Depois de resistir desde ontem, na sede do Sindicato dos Metalúrgicos do ABC paulista, à ordem de prisão expedida pelo juiz Sergio Moro por acusação de corrupção e lavagem de dinheiro, o ex-presidente Luiz Inácio Lula da Silva anunciou, hoje, a decisão de se entregar à Polícia Federal para ser recolhido a uma cela especial montada na Superintendência do órgão em Curitiba. O prazo para a prisão de Lula, condenado a doze anos de detenção, expirou às 17h de ontem, mas o ex-presidente avisou que não se renderia. Todo um teatro político foi montado por Lula e seus seguidores no interior do Sindicato, enquanto do lado de fora grupos de militantes do lulopetismo agitavam bandeiras, cantavam refrões e enalteciam a figura do líder petista.
Representantes de órgãos sindicais e de entidades da sociedade civil, governadores, senadores e deputados, religiosos, estiveram no prédio escolhido por Lula para ser seu bunker, enquanto desafiava ostensivamente a ordem de prisão de Moro, que passou a ser uma sentença do Judiciário. No final da tarde de ontem, surgiu uma preocupação com as condições de saúde do ex-presidente, diante da maratona que ele resolveu pôr em prática como um ato de rebeldia política. A ex-presidente Dilma Rousseff marcou presença, bem como presidenciáveis de outros partidos, como Guilherme Boulos e Manuela DAvila. Na manhã de hoje, foi articulada a celebração de uma missa em memória de dona Marisa Letícia, que foi esposa de Lula e que faleceu quando avolumaram-se as acusações contra ele, depois de várias prisões de expoentes petistas no bojo da Operação Lava Jato.
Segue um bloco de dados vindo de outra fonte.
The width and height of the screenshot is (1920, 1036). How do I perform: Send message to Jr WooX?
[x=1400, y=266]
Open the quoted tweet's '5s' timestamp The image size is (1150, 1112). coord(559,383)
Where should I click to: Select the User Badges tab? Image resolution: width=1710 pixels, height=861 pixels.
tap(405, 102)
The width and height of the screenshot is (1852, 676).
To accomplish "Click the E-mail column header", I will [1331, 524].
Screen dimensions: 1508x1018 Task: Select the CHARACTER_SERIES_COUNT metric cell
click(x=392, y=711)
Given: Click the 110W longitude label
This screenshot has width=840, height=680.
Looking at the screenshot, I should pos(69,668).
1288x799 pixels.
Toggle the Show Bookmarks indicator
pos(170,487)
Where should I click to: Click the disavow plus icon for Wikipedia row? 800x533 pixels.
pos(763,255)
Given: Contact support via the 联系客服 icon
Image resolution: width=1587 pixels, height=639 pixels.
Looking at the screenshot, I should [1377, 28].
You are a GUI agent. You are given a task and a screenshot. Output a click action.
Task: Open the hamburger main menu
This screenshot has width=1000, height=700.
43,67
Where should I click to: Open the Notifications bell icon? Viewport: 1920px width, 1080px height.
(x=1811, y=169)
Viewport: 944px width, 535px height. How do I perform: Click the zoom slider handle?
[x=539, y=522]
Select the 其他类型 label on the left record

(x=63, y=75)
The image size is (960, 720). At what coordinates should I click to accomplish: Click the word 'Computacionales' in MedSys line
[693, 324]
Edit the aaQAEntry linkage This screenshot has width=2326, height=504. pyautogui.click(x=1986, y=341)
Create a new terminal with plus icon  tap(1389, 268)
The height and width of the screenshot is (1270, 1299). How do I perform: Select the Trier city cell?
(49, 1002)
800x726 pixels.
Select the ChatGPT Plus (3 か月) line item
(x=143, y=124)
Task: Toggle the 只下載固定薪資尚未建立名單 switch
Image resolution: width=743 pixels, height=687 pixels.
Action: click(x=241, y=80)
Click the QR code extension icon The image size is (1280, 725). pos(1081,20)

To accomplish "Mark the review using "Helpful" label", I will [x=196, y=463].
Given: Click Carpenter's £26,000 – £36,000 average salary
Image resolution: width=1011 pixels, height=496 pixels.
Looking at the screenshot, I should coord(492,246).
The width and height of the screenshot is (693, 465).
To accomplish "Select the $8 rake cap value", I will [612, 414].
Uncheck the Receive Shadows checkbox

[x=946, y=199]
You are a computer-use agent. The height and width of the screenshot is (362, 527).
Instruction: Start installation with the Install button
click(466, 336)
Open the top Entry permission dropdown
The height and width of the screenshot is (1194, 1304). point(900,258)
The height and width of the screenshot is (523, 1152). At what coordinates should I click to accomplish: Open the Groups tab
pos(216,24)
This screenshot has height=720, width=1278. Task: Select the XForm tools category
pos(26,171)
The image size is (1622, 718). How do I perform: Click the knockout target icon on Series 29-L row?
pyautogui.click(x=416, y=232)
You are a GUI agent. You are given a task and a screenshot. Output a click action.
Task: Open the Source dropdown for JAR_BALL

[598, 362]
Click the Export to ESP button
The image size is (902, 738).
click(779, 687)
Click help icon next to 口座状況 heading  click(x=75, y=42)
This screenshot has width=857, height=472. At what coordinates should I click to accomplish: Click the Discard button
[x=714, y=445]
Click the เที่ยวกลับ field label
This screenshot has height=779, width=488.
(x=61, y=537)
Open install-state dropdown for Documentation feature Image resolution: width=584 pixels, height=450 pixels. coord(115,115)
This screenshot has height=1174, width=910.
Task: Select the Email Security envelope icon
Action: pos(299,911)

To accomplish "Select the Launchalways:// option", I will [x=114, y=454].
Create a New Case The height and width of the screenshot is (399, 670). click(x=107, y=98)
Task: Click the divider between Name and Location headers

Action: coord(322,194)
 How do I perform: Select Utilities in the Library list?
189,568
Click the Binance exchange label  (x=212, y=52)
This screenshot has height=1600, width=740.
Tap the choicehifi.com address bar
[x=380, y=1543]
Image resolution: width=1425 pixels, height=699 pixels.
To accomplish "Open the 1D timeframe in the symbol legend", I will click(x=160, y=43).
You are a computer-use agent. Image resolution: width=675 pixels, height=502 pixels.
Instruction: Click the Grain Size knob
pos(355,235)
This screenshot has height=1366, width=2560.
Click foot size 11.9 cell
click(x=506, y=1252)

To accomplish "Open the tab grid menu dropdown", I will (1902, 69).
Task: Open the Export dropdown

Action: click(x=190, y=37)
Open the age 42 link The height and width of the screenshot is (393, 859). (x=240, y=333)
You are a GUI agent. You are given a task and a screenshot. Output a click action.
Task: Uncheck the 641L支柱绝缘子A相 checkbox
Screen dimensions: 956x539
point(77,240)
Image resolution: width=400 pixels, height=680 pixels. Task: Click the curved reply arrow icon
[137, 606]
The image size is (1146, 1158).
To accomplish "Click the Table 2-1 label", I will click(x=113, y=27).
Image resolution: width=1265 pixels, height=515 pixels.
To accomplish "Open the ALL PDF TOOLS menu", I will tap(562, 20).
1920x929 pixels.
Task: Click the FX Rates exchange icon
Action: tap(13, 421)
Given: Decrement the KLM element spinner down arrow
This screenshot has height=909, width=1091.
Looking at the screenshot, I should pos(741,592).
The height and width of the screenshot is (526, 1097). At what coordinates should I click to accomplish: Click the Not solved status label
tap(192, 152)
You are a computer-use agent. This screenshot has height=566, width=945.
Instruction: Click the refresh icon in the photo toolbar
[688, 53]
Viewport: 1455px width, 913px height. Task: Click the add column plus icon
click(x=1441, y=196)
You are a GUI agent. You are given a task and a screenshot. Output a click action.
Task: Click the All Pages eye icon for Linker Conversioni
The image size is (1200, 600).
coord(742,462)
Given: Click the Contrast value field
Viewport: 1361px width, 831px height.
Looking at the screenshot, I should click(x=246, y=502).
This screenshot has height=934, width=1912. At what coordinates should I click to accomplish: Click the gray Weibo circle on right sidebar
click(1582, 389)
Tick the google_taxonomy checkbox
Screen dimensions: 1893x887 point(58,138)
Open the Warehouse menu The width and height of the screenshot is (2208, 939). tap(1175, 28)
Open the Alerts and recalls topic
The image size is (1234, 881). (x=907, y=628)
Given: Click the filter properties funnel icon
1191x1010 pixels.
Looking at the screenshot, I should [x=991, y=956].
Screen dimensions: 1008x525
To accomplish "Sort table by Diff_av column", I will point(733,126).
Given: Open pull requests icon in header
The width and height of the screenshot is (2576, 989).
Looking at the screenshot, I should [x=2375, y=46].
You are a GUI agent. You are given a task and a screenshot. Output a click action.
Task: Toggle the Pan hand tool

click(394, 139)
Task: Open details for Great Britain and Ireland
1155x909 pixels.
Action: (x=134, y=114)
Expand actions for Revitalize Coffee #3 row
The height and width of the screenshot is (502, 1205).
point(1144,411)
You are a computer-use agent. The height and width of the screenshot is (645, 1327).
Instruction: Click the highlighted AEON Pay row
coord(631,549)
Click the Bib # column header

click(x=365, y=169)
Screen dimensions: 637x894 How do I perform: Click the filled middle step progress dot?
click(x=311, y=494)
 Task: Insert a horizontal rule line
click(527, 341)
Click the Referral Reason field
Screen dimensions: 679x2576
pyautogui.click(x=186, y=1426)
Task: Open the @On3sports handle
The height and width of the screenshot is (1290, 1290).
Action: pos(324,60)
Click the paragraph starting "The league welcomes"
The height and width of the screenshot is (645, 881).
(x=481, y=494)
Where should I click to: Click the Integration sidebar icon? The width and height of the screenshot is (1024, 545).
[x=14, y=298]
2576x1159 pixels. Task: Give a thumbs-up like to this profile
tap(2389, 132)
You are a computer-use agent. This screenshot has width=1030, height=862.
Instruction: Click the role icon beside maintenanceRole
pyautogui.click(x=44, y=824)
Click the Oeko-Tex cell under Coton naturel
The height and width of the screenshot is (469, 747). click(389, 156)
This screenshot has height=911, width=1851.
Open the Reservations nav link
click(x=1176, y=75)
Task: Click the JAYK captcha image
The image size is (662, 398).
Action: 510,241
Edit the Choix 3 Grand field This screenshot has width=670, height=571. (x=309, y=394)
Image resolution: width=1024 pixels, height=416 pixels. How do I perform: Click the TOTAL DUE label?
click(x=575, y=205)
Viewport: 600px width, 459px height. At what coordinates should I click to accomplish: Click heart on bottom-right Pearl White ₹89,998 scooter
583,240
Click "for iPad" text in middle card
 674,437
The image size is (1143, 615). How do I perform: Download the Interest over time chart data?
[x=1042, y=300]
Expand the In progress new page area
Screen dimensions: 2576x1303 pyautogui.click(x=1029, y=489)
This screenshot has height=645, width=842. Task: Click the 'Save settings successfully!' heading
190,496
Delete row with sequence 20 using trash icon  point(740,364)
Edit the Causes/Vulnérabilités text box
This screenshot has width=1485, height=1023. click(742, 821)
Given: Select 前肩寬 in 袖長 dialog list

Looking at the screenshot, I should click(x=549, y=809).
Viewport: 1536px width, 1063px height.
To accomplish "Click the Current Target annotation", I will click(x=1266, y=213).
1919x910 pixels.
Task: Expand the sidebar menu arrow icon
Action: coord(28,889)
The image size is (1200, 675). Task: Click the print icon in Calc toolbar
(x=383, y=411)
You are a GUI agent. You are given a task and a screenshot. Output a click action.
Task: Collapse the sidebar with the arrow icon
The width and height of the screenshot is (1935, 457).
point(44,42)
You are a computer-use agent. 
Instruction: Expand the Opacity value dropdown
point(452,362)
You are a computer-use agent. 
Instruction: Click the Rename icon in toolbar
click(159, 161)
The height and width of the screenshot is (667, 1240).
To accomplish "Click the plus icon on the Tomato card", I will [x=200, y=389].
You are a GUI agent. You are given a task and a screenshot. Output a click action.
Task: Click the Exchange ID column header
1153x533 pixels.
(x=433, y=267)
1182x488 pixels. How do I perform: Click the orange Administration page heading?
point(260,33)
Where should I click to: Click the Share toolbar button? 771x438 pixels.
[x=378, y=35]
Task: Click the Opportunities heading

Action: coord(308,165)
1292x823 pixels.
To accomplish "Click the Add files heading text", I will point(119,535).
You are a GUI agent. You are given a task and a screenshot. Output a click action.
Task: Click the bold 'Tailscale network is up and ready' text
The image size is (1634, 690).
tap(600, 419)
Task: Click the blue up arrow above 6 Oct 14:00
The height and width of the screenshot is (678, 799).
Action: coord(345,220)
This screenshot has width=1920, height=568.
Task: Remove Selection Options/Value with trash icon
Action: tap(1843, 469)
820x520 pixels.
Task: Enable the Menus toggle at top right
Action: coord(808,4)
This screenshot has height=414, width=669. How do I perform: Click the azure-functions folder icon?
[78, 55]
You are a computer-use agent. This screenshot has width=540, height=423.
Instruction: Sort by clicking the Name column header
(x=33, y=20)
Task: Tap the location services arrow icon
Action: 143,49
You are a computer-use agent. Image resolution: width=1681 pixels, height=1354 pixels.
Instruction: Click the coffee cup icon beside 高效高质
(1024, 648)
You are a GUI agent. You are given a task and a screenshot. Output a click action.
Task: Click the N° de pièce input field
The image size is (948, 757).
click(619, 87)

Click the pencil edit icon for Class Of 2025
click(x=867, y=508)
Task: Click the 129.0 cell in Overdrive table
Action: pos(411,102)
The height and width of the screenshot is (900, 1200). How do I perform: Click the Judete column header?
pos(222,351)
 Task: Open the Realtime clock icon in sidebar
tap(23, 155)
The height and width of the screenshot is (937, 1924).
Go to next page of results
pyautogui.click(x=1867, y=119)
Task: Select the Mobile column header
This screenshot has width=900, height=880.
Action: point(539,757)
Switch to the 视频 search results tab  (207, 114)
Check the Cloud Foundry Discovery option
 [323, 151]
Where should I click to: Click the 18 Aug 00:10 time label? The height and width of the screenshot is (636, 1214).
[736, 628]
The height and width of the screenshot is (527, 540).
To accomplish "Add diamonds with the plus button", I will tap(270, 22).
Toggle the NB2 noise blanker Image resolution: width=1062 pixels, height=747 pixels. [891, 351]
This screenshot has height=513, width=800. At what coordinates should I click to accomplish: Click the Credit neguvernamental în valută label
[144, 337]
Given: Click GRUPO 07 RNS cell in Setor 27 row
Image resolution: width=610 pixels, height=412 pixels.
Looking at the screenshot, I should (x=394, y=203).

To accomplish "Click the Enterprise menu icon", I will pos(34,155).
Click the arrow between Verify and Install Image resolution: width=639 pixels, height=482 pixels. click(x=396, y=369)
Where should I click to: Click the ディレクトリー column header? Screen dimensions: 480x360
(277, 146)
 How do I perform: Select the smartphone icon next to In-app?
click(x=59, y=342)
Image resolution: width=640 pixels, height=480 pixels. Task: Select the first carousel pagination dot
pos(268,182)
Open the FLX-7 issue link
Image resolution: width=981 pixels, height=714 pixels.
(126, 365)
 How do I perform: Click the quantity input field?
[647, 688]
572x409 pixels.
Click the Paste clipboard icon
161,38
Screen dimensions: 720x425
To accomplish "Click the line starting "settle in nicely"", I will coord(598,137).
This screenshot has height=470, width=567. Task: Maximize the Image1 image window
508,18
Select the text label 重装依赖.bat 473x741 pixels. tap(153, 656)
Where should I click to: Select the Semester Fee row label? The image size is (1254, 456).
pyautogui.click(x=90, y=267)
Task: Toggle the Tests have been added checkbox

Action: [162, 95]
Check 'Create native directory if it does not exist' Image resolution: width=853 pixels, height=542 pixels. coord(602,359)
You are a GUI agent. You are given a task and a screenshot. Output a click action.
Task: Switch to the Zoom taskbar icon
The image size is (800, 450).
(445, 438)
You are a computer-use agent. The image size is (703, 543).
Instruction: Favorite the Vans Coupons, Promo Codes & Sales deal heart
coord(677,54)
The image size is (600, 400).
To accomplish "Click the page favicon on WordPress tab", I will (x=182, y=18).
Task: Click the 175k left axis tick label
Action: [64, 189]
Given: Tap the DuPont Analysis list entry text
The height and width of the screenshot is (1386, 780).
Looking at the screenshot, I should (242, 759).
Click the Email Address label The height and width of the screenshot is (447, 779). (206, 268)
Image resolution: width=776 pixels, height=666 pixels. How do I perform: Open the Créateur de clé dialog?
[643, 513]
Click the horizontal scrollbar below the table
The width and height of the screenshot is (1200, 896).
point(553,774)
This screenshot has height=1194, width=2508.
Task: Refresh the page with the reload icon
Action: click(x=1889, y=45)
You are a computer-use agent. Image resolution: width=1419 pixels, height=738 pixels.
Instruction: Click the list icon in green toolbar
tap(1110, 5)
O ex-presidente partiu para resistir à ordem de prisão invocando o pretexto de que não tivera direito pleno de defesa assegurado. Na prática, a defesa de Lula teve o direito de apresentar recursos consecutivos, que foram denegados, com exceção do habeas-corpus preventivo que lhe foi deferido no âmbito do Supremo Tribunal Federal. Os argumentos titulados pela defesa de Lula, entretanto, foram considerados inconsistentes. A última esperança do ex-presidente estava concentrada na apresentação de embargos de declaração que supostamente provariam a sua inocência. A perspectiva, contudo, era de derrota. Optou-se, então, por uma atitude política, que foi a resistência na sede do Sindicato, em meio a negociações entre representantes da Polícia Federal e emissários do ex-presidente da República. Com o propósito de respaldar o protesto de Lula, o Movimento dos Trabalhadores Sem Terra desencadeou invasões em vários pontos estratégicos do país, fechando rodovias e infernizando a vida de milhares de pessoas em deslocamento para locais de trabalho ou residências. A missa celebrada hoje foi calculada para um pronunciamento do ex-presidente colocando-se no papel de vítima de uma alegada orquestração das elites do país. Paradoxalmente, Lula sinalizou estar ciente de sua inelegibilidade para concorrer à presidência da República nas eleições deste ano, ao acenar com o apoio a Guilherme Boulos como expressão da esquerda radical na disputa presidencial. Para observadores políticos, a resistência encenada por Lula acabou sendo pífia e melancólica, e contribuiu para isolar o ex-presidente e o Partido dos Trabalhadores no contexto político nacional.